Our Kaby Lake Core i7-7700K test system was clocked at 4.9GHz and we tested the GTX 1070 Katana both in its default configuration as well as with a custom overclock which pushed the card to a 1719MHz base clock and 2202MHz on the memory side, or a 13% increase on the former and 10% on the latter. This overclock resulted in an actual operating frequency of 1949MHz when gaming, though we did have to force a fan speed of 80% and this made the card quite loud. Anyway, to the results...
As expected, the GTX 1070 Katana was a few frames slower than the beefier dual and triple-slot 1070s from Palit, Gigabyte and Asus. That said, out of the box the performance was still respectable as the Katana sat a few frames ahead of Nvidia's Founders Edition 1070. Rendering an average of 90fps in Battlefield 4 at 1440p on ultra quality is nothing to sneeze at, especially for a single-slot card.
We found much the same in Far Cry Primal: the Katana was able to best the Founders Edition while it's just a frame or two behind the bigger partner card models. Something we've yet to point out is how well the card performs once overclocked. It's not going to beat an overclocked dual-slot card of course, but hitting 68fps in this test was impressive all the same, even if the card was a little loud.
Star Wars Battlefront doesn't provide anything we haven't seen already so I'll wrap up the benchmarks here and check out the card's power consumption and operating temperatures...
Besides thinking that it would run warmer and louder than most GTX 1070s, I wasn't sure what to expect from the Katana's performance in this category so I was pleasantly surprised by the card's 82 degree result, which was a degree under the Founders Edition card despite providing slightly better performance. Of note, the card wasn't too noisy out of the box but maintaining that 82 degrees after our overclock required us to increase the fan speed to a pretty loud setting.

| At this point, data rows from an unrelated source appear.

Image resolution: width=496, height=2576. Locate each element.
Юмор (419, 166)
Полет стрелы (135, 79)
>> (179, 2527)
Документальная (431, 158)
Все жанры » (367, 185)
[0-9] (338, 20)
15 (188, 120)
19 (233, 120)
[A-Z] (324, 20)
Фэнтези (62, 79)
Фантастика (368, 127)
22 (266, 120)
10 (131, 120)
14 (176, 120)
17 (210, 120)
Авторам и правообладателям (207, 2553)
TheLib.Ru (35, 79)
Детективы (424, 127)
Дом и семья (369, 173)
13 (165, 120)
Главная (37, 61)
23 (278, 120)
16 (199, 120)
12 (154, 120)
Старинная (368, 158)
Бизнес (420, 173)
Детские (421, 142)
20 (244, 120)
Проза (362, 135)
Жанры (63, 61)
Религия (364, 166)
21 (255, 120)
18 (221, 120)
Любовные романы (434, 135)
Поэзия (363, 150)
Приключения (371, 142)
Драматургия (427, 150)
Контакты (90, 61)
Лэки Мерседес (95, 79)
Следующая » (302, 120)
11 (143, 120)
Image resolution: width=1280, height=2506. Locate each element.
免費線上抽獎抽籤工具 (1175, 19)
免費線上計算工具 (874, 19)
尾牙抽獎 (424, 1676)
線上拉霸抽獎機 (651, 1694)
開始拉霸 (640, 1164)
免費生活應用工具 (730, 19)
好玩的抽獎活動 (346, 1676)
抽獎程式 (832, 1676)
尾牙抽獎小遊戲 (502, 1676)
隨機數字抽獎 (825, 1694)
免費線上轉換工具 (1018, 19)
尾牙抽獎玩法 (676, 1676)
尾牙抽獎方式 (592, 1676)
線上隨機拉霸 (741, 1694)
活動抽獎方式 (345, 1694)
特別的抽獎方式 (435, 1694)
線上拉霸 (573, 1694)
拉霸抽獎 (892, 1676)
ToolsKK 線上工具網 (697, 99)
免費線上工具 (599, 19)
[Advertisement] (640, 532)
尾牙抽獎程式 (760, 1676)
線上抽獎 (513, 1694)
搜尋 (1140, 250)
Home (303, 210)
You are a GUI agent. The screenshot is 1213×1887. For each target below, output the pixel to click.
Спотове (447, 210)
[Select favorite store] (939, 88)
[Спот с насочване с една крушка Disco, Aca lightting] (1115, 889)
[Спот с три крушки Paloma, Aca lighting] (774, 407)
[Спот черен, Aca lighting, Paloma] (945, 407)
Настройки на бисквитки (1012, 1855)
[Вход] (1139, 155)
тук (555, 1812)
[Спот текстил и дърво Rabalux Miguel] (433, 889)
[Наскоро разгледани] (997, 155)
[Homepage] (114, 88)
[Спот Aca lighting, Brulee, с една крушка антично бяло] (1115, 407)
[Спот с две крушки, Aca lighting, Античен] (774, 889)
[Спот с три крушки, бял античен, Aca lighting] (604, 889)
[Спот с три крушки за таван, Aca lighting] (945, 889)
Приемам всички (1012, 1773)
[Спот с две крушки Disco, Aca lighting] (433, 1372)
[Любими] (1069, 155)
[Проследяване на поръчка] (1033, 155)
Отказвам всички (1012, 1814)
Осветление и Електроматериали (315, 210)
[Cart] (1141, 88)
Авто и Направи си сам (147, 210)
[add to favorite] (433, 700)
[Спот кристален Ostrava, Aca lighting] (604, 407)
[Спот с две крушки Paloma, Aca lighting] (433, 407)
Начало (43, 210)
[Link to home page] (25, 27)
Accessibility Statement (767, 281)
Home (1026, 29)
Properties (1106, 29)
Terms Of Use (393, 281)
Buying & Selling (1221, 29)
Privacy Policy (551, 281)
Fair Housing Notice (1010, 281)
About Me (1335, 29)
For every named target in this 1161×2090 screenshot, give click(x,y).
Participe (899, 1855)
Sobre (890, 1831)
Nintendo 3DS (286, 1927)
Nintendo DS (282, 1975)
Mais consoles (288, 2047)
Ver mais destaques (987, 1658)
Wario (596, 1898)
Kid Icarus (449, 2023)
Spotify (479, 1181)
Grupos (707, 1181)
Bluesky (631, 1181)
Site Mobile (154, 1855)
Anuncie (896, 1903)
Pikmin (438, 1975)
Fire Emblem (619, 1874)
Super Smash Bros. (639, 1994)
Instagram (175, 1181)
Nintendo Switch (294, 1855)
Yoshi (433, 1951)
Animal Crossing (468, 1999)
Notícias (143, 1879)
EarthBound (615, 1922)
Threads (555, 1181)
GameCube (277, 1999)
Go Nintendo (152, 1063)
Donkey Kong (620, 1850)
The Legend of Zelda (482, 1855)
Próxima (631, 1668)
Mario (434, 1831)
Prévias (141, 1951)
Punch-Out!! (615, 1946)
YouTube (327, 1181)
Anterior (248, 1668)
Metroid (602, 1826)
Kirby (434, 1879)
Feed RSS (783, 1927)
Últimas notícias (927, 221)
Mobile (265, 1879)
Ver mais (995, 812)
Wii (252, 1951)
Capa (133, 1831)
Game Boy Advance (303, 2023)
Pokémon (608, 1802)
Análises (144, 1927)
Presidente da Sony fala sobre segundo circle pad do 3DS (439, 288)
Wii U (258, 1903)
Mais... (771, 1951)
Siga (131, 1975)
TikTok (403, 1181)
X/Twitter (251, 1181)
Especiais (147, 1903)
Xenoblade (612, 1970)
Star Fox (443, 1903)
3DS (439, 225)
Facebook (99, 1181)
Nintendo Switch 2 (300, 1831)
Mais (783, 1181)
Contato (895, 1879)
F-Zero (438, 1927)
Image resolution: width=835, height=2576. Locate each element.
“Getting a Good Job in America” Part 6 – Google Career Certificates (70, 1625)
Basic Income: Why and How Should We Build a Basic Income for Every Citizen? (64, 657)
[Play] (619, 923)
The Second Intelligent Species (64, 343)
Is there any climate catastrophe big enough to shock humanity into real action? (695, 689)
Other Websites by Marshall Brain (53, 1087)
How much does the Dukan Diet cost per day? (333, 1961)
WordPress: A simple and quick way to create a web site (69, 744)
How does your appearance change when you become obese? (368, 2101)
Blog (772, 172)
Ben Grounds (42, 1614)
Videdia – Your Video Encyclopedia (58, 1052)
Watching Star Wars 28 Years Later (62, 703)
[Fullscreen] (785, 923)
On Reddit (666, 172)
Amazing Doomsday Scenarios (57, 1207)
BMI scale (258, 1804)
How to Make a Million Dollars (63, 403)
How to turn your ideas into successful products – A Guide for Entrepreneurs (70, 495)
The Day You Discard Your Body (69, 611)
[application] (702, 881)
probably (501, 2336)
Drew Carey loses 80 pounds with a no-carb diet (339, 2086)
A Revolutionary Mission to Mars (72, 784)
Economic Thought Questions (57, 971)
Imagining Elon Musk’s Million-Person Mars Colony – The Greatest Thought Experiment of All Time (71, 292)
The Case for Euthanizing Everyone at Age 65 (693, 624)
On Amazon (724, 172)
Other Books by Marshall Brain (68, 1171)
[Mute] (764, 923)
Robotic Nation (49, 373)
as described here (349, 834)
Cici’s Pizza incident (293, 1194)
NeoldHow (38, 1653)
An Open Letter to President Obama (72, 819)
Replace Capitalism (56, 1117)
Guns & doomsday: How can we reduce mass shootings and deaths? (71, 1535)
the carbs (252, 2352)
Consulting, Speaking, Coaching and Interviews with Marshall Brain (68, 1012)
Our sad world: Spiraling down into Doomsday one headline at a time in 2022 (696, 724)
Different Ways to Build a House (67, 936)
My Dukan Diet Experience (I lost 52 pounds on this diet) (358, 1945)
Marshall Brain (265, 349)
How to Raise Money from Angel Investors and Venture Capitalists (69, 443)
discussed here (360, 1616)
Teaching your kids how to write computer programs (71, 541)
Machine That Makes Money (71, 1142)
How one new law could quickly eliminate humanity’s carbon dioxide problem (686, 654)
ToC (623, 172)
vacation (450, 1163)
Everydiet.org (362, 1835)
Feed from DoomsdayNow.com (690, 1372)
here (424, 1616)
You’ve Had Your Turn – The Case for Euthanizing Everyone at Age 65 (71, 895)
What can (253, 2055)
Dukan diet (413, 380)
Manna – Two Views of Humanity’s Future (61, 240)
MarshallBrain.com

For those wondering, I checked surface temperatures with an infrared heat gun and found the shroud towards the center of the card to be a surprisingly cool 44 degrees. The outlet where the hot air exits the card hit a 56 degrees.
When it came to power consumption, the Katana used only slightly more than the Founders Edition model and even once overclocked it still pulled less power than custom board partner cards out of the box.
There you have it: a single-slot graphics card that still gets the job done, offering a bit more performance than Nvidia's Founders Edition GTX 1070 while running a degree cooler and occupying one less expansion slot. While we are impressed by the Galax GTX 1070 Katana, it's not a total shock to be testing a card of this nature considering they are now cramming GTX 1070 and 1080 GPUs into laptops.
Pricing is currently set at $420 when purchasing directly from Galax's US store, though that won't be easy because it's out of stock. Although the cheapest 1070s are selling for around $370 right now, this is the only single-slot 1070 you'll find, so it's hard to complain about the premium over a standard dual-slot version. Even so, once the Katana's availability improves, its price probably will too.
Overall, I found the card's operating temperature and volume to be acceptable, out of the box performance was great and the card itself looks smart. For those seeking a slim high-end graphics cards, there's simply no better choice -- I guess you could say that's because there is no other choice, so fortunately this one checks out.
Pros: Only occupies one expansion slot and only requires one slot between two Katanas. Runs a bit cooler and faster than the GTX 1070 Founders Edition.
Cons: Operates warmer, louder and a slightly slower than custom dual-slot GTX 1070s. Pricing seems fair but is still $50 more than today's cheapest 1070s.